**WRITTEN INSTRUCTION:**
Duplicate every line of the rows below exactly, leaving out the pictures.

(Data listing)
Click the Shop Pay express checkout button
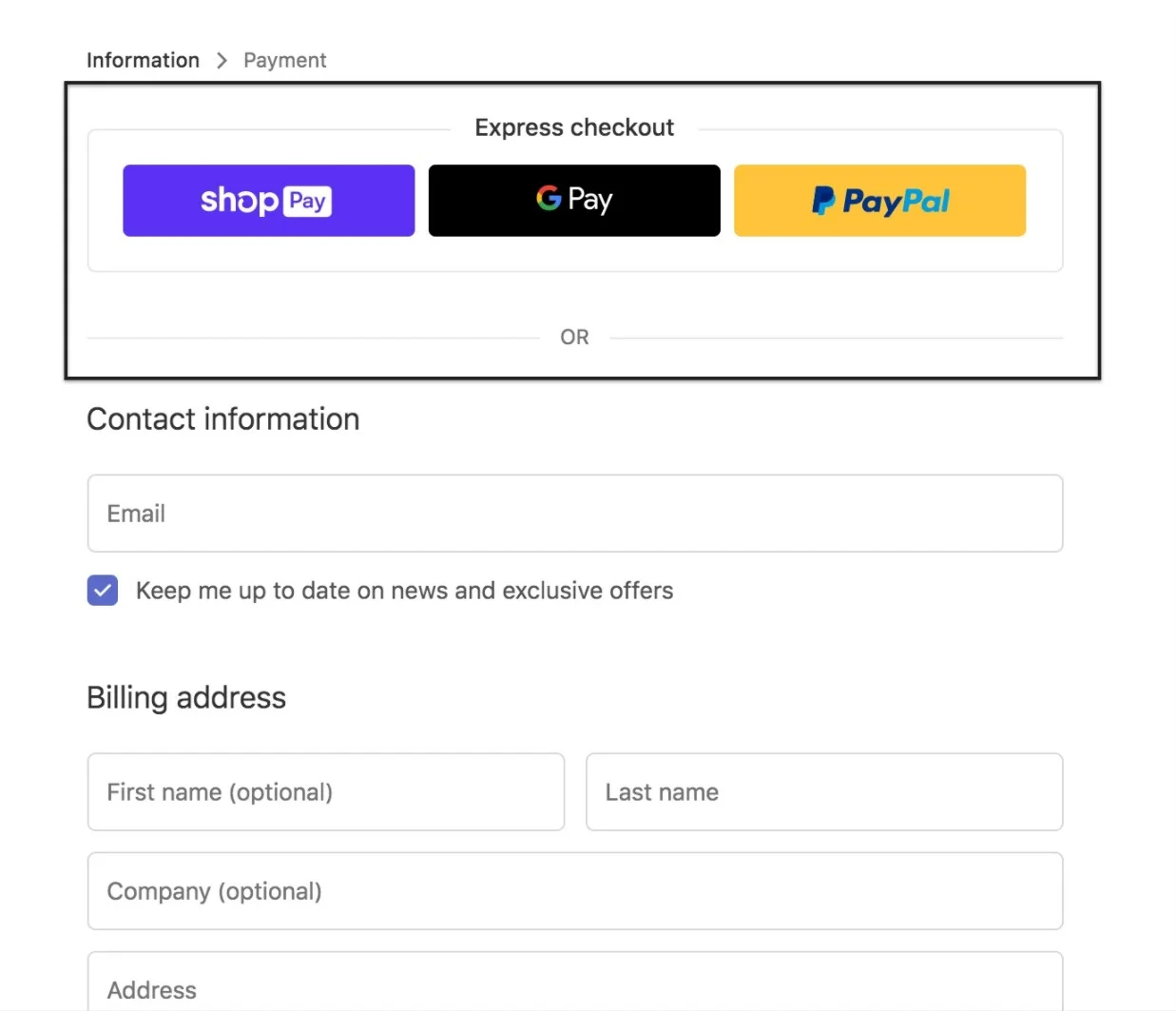 pos(268,201)
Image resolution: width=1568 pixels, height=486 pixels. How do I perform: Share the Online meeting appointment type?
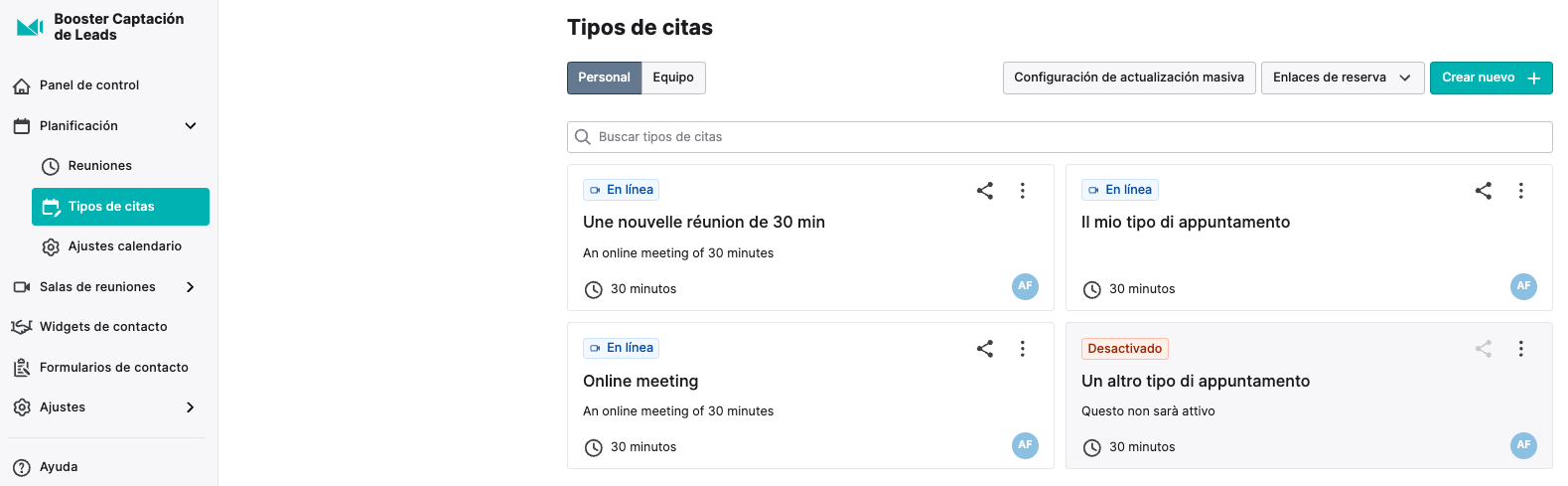point(985,349)
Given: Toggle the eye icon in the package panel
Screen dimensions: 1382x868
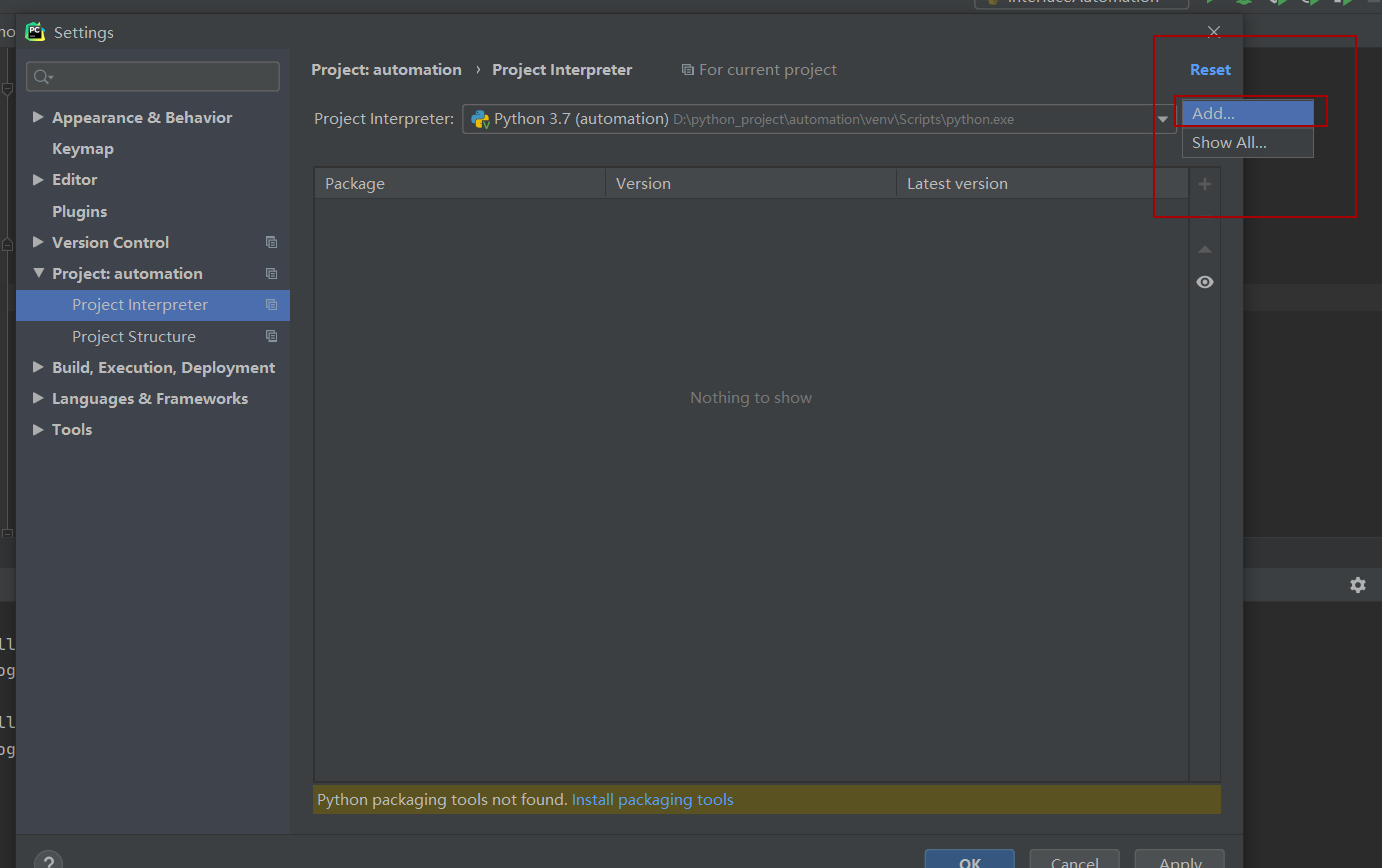Looking at the screenshot, I should (1204, 282).
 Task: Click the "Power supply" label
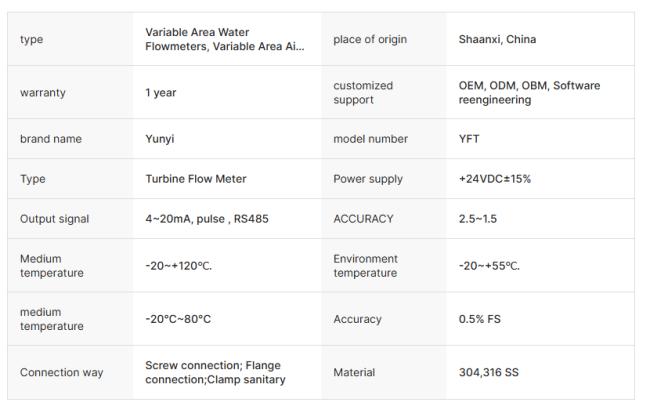368,179
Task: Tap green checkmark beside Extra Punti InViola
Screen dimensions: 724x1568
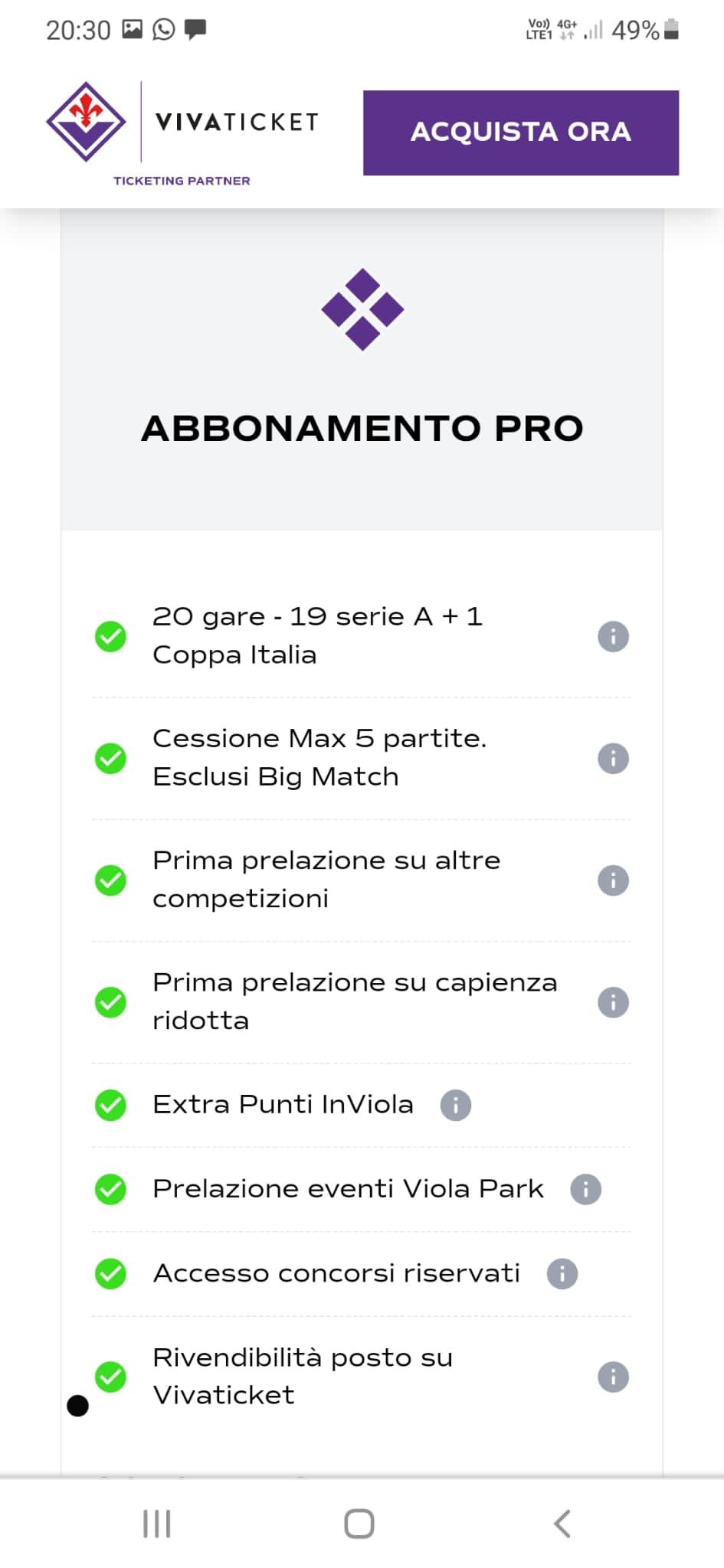Action: click(110, 1105)
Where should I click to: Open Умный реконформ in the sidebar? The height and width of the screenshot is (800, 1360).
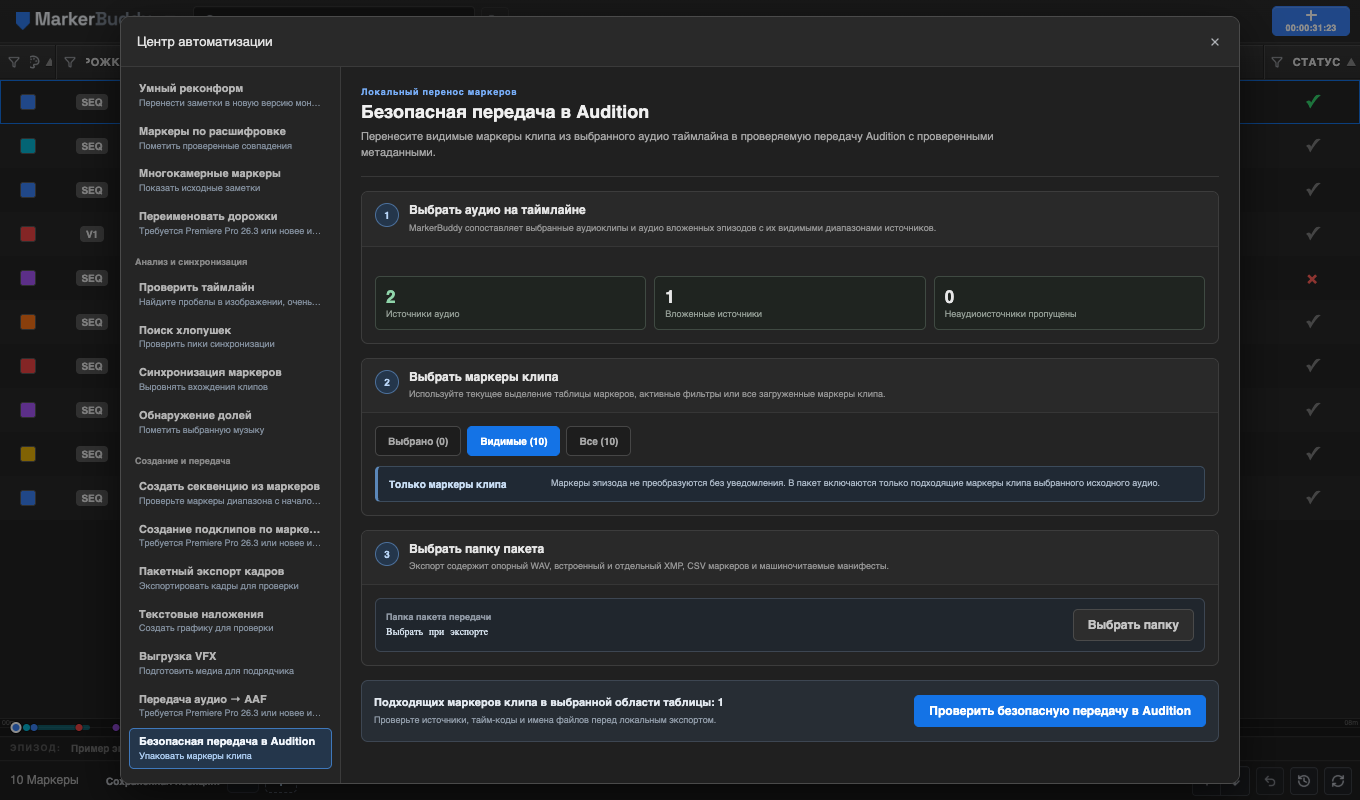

**EXERCISE RESPONSE:**
Click the Shop Pay express checkout button
 pos(268,201)
Image resolution: width=1568 pixels, height=486 pixels. How do I perform: Share the Online meeting appointment type?
point(985,349)
Given: Toggle the eye icon in the package panel
Screen dimensions: 1382x868
Looking at the screenshot, I should (1204, 282).
 Task: Click the "Power supply" label
368,179
Task: Tap green checkmark beside Extra Punti InViola
Screen dimensions: 724x1568
Action: click(110, 1105)
Where should I click to: Open Умный реконформ in the sidebar? The height and width of the screenshot is (800, 1360).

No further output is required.